__Prompt 1__: Translate this sentence from the passage on clinician stress into Spanish: "The overwhelming demand for health care, combined with the trauma of seeing high numbers of severe and dying patients, has taken a toll on many clinicians’ mental health."
__Prompt 2__: Return the portion of the passage on clinician stress between "This month, through" and "anxiety and exhaustion.", inclusive, with no changes.

__Text block__:

----

The overwhelming demand for health care, combined with the trauma of seeing high numbers of severe and dying patients, has taken a toll on many clinicians’ mental health.

“It’s really been a tsunami of stress,” said Dr. Charles B. Nemeroff, chair of the Department of Psychiatry at the University of Texas’ Dell Medical School. “Because of all this, we recognized that there was a need for health care workers to have an outlet.”

This month, through a $60,000 grant from the Hogg Foundation for Mental Health at the University of Texas, the Dell Medical School has launched a mental health hotline for health care workers working on the front lines of the coronavirus pandemic.

The hope is to mitigate the stress of the pandemic, which, unlike other traumatic events, such as terrorist attacks or natural disasters, has been consistent and prolonged, Nemeroff said. It could result in unusual loss of sleep, heightened anxiety and exhaustion.

“It’s not ‘one and done,’” he said. “It starts wearing people down. They start experiencing symptoms they’ve never had before.”

The grant is mainly meant to support health care workers in Central Texas, who can call the hotline and speak to someone about their stress, anxiety or depression, and get connected with other resources if necessary.

But the phenomenon is not just happening in Texas — across the country, many in hospitals and clinics are feeling particularly downtrodden after several months of seeing high levels of suffering and death.

----

Stored data entries
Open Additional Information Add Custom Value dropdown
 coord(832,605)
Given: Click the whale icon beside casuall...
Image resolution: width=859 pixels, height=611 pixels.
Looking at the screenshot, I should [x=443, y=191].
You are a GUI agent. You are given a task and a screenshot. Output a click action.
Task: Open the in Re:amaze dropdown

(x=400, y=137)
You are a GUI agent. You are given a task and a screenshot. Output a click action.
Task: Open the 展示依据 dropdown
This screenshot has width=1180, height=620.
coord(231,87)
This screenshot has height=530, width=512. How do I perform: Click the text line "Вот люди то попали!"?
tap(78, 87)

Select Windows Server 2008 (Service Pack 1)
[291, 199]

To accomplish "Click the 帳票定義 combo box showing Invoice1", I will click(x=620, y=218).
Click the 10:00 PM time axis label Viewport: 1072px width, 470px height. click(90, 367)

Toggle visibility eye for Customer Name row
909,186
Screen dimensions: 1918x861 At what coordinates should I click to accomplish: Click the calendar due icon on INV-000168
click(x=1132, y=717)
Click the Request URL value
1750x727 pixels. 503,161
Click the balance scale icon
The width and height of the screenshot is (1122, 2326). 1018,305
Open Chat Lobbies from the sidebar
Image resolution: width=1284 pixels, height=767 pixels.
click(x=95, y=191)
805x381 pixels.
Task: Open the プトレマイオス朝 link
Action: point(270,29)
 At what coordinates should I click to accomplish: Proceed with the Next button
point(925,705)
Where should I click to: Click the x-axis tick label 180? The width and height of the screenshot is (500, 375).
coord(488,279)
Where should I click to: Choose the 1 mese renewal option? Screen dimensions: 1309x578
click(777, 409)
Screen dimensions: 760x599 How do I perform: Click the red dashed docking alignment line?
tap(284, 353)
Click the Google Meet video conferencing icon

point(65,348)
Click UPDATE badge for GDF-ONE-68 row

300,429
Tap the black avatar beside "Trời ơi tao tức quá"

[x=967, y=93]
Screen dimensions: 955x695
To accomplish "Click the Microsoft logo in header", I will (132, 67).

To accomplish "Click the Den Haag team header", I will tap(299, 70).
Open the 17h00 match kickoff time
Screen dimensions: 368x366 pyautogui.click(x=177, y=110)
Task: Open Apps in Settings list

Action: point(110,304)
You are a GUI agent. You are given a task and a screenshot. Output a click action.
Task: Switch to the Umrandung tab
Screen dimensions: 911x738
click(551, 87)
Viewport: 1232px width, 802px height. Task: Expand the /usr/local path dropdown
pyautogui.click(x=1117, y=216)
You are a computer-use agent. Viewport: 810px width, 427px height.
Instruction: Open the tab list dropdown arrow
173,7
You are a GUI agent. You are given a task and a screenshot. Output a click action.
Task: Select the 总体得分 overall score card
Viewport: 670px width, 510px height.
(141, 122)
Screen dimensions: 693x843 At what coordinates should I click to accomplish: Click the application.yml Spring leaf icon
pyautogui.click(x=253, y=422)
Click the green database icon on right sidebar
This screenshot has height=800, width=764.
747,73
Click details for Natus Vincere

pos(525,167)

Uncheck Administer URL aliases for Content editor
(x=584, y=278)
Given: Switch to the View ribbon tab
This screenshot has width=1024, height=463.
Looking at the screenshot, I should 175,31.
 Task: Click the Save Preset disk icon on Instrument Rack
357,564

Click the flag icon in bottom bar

----

__Task solution 1__: La abrumadora demanda de atención médica, sumada al trauma de ver a un gran número de pacientes graves y moribundos, ha afectado la salud mental de muchos profesionales clínicos.

__Task solution 2__:
This month, through a $60,000 grant from the Hogg Foundation for Mental Health at the University of Texas, the Dell Medical School has launched a mental health hotline for health care workers working on the front lines of the coronavirus pandemic.

The hope is to mitigate the stress of the pandemic, which, unlike other traumatic events, such as terrorist attacks or natural disasters, has been consistent and prolonged, Nemeroff said. It could result in unusual loss of sleep, heightened anxiety and exhaustion.